## Data extract
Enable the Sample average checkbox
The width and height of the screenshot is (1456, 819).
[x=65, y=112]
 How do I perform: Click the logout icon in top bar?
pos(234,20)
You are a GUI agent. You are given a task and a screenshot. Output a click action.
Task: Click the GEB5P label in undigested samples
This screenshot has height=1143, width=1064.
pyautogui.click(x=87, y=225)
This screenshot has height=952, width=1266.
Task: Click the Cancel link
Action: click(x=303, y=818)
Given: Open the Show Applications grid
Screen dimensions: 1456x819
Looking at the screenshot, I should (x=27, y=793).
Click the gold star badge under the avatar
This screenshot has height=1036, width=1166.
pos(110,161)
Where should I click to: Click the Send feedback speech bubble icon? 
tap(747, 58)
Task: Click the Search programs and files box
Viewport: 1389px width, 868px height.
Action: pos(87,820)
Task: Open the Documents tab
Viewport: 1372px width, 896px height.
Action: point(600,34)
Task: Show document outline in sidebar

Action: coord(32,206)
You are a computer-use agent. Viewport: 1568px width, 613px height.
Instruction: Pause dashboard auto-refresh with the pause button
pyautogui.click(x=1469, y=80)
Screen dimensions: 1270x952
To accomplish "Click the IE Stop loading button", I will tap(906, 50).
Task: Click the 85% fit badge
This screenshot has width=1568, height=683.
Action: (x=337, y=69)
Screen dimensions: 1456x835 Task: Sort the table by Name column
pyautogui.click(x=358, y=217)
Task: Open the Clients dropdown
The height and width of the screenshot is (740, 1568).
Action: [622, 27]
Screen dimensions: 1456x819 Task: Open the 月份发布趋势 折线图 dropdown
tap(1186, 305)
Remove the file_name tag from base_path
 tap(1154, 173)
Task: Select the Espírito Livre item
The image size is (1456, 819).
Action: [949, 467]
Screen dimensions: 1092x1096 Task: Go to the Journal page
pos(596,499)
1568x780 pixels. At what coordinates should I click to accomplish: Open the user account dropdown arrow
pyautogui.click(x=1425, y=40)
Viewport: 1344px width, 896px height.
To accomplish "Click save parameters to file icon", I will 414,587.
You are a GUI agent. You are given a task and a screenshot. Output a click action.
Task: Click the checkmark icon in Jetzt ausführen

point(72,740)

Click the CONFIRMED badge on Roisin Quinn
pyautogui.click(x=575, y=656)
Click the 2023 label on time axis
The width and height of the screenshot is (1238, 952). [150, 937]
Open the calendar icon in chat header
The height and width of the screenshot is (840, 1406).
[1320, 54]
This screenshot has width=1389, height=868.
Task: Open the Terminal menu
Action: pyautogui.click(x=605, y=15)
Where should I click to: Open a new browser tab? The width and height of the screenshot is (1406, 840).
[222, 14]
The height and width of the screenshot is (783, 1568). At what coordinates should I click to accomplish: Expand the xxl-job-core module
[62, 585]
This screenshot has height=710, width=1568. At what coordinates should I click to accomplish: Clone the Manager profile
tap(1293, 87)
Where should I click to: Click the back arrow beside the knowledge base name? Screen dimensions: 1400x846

## Work item
Copy each entry exactly, with nothing added or dropped.

## Response below
Enable the Sample average checkbox
The width and height of the screenshot is (1456, 819).
[x=65, y=112]
 How do I perform: Click the logout icon in top bar?
pos(234,20)
You are a GUI agent. You are given a task and a screenshot. Output a click action.
Task: Click the GEB5P label in undigested samples
This screenshot has height=1143, width=1064.
pyautogui.click(x=87, y=225)
This screenshot has height=952, width=1266.
Task: Click the Cancel link
Action: click(x=303, y=818)
Given: Open the Show Applications grid
Screen dimensions: 1456x819
Looking at the screenshot, I should (x=27, y=793).
Click the gold star badge under the avatar
This screenshot has height=1036, width=1166.
pos(110,161)
Where should I click to: Click the Send feedback speech bubble icon? 
tap(747, 58)
Task: Click the Search programs and files box
Viewport: 1389px width, 868px height.
Action: pos(87,820)
Task: Open the Documents tab
Viewport: 1372px width, 896px height.
Action: point(600,34)
Task: Show document outline in sidebar

Action: coord(32,206)
You are a computer-use agent. Viewport: 1568px width, 613px height.
Instruction: Pause dashboard auto-refresh with the pause button
pyautogui.click(x=1469, y=80)
Screen dimensions: 1270x952
To accomplish "Click the IE Stop loading button", I will tap(906, 50).
Task: Click the 85% fit badge
This screenshot has width=1568, height=683.
Action: (x=337, y=69)
Screen dimensions: 1456x835 Task: Sort the table by Name column
pyautogui.click(x=358, y=217)
Task: Open the Clients dropdown
The height and width of the screenshot is (740, 1568).
Action: [622, 27]
Screen dimensions: 1456x819 Task: Open the 月份发布趋势 折线图 dropdown
tap(1186, 305)
Remove the file_name tag from base_path
 tap(1154, 173)
Task: Select the Espírito Livre item
The image size is (1456, 819).
Action: [949, 467]
Screen dimensions: 1092x1096 Task: Go to the Journal page
pos(596,499)
1568x780 pixels. At what coordinates should I click to accomplish: Open the user account dropdown arrow
pyautogui.click(x=1425, y=40)
Viewport: 1344px width, 896px height.
To accomplish "Click save parameters to file icon", I will 414,587.
You are a GUI agent. You are given a task and a screenshot. Output a click action.
Task: Click the checkmark icon in Jetzt ausführen

point(72,740)

Click the CONFIRMED badge on Roisin Quinn
pyautogui.click(x=575, y=656)
Click the 2023 label on time axis
The width and height of the screenshot is (1238, 952). [150, 937]
Open the calendar icon in chat header
The height and width of the screenshot is (840, 1406).
[1320, 54]
This screenshot has width=1389, height=868.
Task: Open the Terminal menu
Action: pyautogui.click(x=605, y=15)
Where should I click to: Open a new browser tab? The width and height of the screenshot is (1406, 840).
[222, 14]
The height and width of the screenshot is (783, 1568). At what coordinates should I click to accomplish: Expand the xxl-job-core module
[62, 585]
This screenshot has height=710, width=1568. At what coordinates should I click to accomplish: Clone the Manager profile
tap(1293, 87)
Where should I click to: Click the back arrow beside the knowledge base name? Screen dimensions: 1400x846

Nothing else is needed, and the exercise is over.